After a thorough investigation of the incident, state inspectors fined St. Mary’s for their failure to adequately document how it handles emergency transfers from other hospitals. St. Mary’s was also was fined for their failure to provide emergency neurology services. (This was the type of specialist that was needed to render the proper treatment to the child at issue in this investigation.)
Several other local hospitals have been cited over the past five years for similar problems. In addition to fines and citations levied by the state, these patients and their families may be entitled to compensation for their injuries and /or death. Recently, another case of note is that of a Boca Raton woman who died after two hospital’s emergency rooms, West Boca Medical Center and Delray Medical Center were unable to find a neurosurgeon to render treatment to her following her stroke. Her family filed a medical malpractice suit and has received almost $2 million in a settlement.
It is clear that pursuant to state and federal “patient dumping” laws, hospitals that offer a specific service to insured and self-pay patients, also must offer the service for emergency patients.
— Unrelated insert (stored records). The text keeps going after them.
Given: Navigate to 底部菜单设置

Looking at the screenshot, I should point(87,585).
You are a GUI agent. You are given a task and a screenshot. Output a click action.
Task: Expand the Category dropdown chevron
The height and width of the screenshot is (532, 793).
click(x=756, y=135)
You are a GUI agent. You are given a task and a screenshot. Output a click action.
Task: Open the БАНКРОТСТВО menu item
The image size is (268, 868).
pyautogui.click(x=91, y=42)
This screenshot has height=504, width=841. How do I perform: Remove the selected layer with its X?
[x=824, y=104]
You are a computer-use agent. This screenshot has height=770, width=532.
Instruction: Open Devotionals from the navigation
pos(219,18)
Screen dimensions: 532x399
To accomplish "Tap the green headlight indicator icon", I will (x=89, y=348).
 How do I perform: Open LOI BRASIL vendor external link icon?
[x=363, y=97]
The reasoning behind this law is that hospitals that benefit financially from offering these specialists to their elective patients cannot refuse to provide them to their emergency room patients, some of whom may lack insurance coverage. This law prevents patients from being “dumped” onto other hospitals due to lack of insurance.
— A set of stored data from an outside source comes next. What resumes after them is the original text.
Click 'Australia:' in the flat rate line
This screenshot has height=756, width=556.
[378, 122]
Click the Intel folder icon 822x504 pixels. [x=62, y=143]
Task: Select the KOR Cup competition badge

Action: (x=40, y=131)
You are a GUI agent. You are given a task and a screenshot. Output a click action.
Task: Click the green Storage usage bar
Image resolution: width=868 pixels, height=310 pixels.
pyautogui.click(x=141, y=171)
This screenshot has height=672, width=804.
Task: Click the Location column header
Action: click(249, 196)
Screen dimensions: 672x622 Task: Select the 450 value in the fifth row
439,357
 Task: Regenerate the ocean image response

Lack of insurance should not determine the quality of care one receives when they are in need of emergent care in the hospital. Patients with severe and life threatening inures do not have luxury of time to shop around for the hospital that will have the necessary specialists to treat them with the degree of competence they deserve. If a patient who electively chooses a hospital for the high quality of their doctors can seek a specialist’s services, then an Emergency room patient in that same hospital should have the same right to be treated by the same high quality specialist. The practice of transferring ER patients to other hospitals at the expense of that patient’s well-being is morally repugnant and can not be justified by payment issues. This is emergent care- in many cases these patients must be attended to quickly in order to save their lives. Every second counts…their life depends on it.